Now, it was both PHP and MySQL that I discovered this in, but the load time of the page was 90 seconds when I found it and 0.3 seconds when I left because I was not querying an n-line table n times. The key to not bogging down your MySQL server is to query efficiently. If you're looping through something once, do so by looping through the result set and not by looping and retrieving a full result set every time. If you're going through the results multiple times, check your logic to make sure it's necessary, and then try putting the results into an array. You can loop through the array rather than hammering the database with queries. The mileage of this varies depending on the size of your result set, the number of times you need to reference it, etc. Don't put 100 BLOBs (binary large objects) into an array, but if you're querying 100 BLOBs, you might be doing something wrong. You could try building a reference array of ids and names for the BLOBs and pull individual BLOBs inside your loop.
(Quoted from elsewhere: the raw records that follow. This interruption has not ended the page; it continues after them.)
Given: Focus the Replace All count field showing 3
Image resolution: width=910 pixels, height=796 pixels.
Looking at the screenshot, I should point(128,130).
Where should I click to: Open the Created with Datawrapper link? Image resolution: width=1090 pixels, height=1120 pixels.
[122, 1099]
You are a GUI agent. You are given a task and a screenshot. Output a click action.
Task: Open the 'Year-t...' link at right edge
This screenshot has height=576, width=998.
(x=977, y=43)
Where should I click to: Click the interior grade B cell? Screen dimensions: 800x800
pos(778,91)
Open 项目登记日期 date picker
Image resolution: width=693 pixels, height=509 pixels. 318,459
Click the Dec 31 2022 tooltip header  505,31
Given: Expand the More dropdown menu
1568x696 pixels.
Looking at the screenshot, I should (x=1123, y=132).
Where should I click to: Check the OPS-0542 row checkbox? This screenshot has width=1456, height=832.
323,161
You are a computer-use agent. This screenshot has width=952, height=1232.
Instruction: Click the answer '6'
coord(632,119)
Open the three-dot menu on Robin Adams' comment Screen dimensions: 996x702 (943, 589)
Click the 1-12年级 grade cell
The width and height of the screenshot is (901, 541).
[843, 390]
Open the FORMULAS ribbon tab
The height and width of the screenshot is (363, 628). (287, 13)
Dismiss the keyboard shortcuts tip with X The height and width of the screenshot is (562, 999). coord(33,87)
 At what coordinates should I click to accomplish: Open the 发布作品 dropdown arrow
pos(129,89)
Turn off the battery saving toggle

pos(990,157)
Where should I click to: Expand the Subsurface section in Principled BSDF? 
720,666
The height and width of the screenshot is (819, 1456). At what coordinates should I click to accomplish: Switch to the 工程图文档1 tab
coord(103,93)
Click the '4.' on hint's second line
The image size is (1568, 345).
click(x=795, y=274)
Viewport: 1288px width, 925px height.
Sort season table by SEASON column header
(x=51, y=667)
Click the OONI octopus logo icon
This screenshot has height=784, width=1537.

The best way to reduce resource use, however, is to do as much elimination as possible in the query. For example, it's possible to do something like this:
SQL: SELECT * FROM users
PHP/ASP/etc.: for each row retrieved,
.if the last name is 'johnson'
..get the email
It's easier if do this, especially if the lastname column is indexed for quicker searching:
SQL: SELECT email FROM users WHERE lastname='johnson'
PHP/ASP/etc.: get the email(s) returned by the query.
This way, we sharply reduce the rows retrieved from all to just a few. We iterate through fewer things, putting less load on both our database and our web server. The less data you ask for from your database server and the more specifically you ask for it, the easier time you'll have and the less work your web server or application will have to do with the data it retrieves. Remember, a database's purpose is not just to store information but to retrieve data conveniently and quickly.
Lousy queries are not the sole domain of the front end, however; SQL channels are loaded with newbies asking why their queries run slowly. The zeroth thing you should do is read MySQL's documentation of the explain command, which debugs and times queries entered. The first thing to check is keyed columns. Joins and ordering should be done on columns that the database has an indexed record of. The easiest way to ensure snappy queries is to order by primary keys, to index columns frequently used for ordering or querying, and to join on foreign key columns.
Finally, the best way to improve your MySQL skills is to practice and to learn: Read the manual. Ask questions on MySQL channels with the purpose of learning and improving not just to fix your current problems. Read documentation when time permits. Track down discussions of technique in forums or IRC channels. Read the MySQL forums and maybe even buy some books on the subject. |